Q. My girlfriend quit her job in Australia to move over here and now uses that to get her way all the time. Is this emotional blackmail or does she have a point?

Ruby says: You have to cut emotional blackmail off at the knees. I once had a husband who insisted that, because we were married, it was no longer appropriate for me to sleep with parking inspectors in return for an extra hour. I didn’t recognise it at the time but, in that emotional blackmail, the seeds of our eventual divorce were already being sewn.

That said, if your lady has moved over from Australia, you’re probably obligated to do what she says from now on. For example, when she demands to get married, as she inevitably will, you’re going to have to pony up. That’s how feminism works.

You’re lucky your girlfriend doesn’t do real blackmail. When my last husband wanted to go on a stag weekend to the Gold Coast, I branded him.

Dear Reuben

Reuben says: It can place a strain on a relationship when one party moves halfway around the world. I was once married to a girl called Anuyshka – I met her through a website called South Caucasus Honeys, which put eligible western gentlemen in touch with girls from Armenia, Georgia and Azerbaijan. 
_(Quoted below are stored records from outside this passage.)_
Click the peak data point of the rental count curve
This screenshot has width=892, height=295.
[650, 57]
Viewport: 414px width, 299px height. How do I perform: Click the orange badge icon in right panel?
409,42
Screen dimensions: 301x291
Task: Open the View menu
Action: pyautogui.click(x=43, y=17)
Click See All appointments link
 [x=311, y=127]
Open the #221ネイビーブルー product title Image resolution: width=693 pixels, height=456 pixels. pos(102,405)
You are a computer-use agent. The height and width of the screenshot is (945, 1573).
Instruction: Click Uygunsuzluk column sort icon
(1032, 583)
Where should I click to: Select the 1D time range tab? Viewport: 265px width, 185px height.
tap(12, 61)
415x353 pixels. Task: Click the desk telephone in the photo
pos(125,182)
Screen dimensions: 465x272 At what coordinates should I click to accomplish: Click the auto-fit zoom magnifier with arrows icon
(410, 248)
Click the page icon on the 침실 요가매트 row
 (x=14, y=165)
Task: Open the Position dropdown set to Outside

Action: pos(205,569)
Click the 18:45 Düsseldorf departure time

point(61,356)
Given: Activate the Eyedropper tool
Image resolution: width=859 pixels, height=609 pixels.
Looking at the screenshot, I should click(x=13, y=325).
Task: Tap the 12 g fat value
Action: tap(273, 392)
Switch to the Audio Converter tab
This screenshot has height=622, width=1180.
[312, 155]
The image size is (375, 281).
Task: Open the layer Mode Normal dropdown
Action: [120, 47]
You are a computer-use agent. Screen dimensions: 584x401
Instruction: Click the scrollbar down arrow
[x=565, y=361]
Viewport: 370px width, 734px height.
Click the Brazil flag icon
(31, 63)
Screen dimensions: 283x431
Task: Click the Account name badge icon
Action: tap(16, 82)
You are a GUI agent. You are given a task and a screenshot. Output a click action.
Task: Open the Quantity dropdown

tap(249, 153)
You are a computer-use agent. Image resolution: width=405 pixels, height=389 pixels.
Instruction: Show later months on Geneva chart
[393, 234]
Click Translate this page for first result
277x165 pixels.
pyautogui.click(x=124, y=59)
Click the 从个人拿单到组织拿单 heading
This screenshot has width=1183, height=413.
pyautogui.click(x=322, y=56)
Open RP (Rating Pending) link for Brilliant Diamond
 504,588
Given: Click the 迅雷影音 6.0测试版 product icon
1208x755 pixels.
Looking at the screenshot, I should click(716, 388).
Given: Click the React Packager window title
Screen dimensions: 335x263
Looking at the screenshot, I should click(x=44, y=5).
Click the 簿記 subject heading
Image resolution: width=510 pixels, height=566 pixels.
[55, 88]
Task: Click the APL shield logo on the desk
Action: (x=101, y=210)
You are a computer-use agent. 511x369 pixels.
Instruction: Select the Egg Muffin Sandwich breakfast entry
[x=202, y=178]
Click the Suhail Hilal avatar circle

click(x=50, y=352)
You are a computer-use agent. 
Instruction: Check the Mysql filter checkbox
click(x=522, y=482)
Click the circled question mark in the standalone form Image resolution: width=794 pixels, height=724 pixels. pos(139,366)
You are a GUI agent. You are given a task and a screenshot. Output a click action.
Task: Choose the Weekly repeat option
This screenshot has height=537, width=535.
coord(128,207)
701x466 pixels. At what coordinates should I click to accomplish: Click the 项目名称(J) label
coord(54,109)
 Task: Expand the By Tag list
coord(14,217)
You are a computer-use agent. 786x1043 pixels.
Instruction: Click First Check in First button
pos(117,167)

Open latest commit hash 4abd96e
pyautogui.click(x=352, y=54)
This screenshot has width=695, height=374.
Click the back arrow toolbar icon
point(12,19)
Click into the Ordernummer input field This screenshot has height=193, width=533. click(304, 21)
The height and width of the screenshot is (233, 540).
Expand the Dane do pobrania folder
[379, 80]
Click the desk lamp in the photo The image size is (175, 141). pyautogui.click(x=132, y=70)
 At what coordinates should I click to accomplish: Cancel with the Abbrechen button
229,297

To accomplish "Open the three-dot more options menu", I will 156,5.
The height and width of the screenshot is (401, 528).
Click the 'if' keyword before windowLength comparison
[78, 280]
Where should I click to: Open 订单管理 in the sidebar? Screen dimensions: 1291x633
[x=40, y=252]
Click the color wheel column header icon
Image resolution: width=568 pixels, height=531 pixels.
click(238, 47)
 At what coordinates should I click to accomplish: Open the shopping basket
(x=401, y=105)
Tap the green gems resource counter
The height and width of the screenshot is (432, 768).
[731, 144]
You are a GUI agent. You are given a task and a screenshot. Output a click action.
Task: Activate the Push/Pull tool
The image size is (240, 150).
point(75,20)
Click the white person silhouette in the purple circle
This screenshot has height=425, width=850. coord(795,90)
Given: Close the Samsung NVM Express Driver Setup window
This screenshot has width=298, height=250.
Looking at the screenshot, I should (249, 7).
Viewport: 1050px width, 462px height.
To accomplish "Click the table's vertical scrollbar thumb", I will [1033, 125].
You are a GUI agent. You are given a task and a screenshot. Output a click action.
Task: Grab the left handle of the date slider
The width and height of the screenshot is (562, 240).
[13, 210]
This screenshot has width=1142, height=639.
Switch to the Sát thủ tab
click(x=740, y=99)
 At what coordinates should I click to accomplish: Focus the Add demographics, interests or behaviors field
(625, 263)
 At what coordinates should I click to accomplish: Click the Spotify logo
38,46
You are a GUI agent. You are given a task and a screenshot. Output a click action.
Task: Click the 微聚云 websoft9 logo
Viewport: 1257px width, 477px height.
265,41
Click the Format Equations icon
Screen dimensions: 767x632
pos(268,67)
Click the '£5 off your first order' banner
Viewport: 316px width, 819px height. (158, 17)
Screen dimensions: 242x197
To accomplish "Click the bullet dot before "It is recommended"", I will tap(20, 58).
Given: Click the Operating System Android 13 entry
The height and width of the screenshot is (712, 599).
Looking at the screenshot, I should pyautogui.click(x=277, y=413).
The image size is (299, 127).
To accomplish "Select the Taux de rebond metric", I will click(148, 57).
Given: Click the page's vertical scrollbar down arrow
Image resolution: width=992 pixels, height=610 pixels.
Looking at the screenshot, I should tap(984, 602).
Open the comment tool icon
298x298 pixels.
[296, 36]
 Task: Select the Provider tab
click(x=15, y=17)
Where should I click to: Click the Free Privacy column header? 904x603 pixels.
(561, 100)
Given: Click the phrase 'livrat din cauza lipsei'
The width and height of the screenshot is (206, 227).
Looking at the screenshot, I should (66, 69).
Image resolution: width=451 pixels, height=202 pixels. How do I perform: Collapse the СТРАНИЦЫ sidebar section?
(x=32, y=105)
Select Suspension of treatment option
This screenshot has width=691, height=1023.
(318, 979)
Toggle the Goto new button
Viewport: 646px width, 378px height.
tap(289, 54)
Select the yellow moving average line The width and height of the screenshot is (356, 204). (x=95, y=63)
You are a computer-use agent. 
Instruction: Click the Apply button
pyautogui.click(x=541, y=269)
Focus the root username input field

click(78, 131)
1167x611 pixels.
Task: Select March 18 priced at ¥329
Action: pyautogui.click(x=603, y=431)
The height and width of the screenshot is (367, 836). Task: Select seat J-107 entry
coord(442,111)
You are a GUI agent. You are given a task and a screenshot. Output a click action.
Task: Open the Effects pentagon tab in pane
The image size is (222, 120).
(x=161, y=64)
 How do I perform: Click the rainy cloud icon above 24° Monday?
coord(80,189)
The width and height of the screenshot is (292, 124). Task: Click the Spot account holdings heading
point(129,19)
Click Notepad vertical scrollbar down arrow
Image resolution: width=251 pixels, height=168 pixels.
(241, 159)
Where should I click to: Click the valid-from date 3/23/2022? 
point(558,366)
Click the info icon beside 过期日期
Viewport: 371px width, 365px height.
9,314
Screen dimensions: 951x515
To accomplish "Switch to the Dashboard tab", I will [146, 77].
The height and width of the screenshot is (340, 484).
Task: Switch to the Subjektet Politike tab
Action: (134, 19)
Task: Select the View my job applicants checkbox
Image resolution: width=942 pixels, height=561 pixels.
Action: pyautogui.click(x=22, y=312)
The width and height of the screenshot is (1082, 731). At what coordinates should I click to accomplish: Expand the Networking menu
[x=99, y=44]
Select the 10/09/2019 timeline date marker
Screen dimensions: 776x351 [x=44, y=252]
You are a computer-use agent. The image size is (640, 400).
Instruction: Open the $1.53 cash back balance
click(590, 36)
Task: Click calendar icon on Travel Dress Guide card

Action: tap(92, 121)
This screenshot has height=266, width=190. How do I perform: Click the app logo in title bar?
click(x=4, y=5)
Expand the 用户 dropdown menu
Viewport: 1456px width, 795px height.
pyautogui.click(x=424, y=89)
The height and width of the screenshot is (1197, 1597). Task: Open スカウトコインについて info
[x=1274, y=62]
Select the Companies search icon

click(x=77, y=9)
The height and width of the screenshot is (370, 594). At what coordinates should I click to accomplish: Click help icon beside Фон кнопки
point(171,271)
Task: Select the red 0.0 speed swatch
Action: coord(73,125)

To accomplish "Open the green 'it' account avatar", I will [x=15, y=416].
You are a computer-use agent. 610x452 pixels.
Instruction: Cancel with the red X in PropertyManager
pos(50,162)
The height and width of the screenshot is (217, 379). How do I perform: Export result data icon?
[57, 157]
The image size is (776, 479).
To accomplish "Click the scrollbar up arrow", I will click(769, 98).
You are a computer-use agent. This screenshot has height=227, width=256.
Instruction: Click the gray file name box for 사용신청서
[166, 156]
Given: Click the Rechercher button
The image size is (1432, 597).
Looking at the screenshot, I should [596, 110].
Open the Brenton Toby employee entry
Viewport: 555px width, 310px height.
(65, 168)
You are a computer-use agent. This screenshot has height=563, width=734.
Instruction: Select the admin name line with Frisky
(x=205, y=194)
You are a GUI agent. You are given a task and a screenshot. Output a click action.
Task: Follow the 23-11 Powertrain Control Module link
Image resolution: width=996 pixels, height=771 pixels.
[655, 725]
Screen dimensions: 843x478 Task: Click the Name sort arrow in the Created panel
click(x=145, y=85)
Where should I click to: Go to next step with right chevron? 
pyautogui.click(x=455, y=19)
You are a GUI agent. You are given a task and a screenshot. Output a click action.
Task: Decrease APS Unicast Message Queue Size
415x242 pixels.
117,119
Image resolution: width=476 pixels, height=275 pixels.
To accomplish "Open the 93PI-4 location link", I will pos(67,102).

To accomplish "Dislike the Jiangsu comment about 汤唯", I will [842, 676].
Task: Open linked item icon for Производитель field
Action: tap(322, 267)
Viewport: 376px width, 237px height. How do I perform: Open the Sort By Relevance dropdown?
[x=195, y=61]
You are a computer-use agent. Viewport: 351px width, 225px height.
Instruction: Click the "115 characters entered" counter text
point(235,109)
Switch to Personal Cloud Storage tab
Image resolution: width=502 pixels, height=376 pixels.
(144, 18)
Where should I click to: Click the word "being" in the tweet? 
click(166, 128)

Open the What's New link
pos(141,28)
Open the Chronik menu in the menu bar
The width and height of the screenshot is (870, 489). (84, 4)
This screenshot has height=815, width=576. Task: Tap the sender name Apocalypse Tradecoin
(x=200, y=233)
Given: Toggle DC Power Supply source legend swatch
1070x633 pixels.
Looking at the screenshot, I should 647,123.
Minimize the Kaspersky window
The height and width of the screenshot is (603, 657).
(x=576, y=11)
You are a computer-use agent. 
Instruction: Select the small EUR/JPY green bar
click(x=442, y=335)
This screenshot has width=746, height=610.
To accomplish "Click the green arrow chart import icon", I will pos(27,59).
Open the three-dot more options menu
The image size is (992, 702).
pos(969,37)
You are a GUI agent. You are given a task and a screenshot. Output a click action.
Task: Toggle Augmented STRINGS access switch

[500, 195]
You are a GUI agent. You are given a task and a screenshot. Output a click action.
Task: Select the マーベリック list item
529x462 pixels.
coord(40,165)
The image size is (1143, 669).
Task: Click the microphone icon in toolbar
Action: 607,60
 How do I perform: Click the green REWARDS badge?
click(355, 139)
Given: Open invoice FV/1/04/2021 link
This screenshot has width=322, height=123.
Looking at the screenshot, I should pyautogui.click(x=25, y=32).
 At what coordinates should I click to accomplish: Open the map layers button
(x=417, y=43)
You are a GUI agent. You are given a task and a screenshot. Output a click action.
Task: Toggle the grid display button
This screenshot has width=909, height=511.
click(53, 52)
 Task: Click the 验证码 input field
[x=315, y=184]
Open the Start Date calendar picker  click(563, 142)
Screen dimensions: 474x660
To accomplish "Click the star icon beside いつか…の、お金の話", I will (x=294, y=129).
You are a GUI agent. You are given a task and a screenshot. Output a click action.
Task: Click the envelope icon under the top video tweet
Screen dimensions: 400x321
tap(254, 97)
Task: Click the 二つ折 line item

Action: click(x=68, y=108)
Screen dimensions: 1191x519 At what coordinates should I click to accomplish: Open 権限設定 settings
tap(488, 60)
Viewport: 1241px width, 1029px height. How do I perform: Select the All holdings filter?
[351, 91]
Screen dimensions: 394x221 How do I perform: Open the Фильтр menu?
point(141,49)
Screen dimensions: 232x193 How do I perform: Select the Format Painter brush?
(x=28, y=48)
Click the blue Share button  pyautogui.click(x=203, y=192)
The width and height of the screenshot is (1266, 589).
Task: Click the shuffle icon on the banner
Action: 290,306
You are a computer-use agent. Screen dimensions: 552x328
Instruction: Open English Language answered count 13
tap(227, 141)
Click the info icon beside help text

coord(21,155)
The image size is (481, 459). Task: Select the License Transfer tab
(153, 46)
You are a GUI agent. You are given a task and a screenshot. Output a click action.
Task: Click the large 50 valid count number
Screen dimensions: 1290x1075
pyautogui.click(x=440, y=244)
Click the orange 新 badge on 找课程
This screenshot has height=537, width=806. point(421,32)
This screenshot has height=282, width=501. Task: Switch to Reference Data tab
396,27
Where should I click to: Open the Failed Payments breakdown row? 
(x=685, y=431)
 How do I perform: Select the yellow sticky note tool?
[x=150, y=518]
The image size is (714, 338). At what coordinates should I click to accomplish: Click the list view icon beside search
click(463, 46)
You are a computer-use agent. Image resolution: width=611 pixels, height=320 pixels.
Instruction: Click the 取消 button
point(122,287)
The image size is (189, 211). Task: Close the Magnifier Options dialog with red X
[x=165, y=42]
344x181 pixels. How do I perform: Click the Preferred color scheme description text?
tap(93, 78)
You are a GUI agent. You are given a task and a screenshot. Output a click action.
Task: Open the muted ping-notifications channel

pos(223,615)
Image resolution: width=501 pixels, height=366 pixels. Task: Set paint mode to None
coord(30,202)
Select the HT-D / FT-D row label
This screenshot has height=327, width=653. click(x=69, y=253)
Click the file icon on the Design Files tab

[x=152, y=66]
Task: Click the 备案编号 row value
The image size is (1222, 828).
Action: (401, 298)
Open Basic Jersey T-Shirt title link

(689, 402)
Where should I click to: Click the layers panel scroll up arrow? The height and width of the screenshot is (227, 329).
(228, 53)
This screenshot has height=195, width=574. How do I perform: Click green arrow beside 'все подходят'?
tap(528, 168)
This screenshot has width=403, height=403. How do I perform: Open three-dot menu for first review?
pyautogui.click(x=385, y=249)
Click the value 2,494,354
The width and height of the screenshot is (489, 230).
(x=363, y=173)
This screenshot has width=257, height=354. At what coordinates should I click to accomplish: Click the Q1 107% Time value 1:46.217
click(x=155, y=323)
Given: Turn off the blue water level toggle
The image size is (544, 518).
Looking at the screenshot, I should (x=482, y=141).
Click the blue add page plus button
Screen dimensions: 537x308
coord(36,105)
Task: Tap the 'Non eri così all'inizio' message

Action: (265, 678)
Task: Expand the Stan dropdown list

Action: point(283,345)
She was stunning; her obsidian hair and eyes, black like the Caspian Sea under a sheen of illegally siphoned crude oil.

Two weeks after we met online, she arrived in London. I wanted to accommodate her after she had moved so far, so I didn’t argue when she began selling my kitchen appliances on the street corner, or when her ‘cousin’ Dmitri moved in and she decided to share his room rather than mine.

We eventually broke up the next month and I gave her half of everything. But again, that just shows that compromise is key in these situation.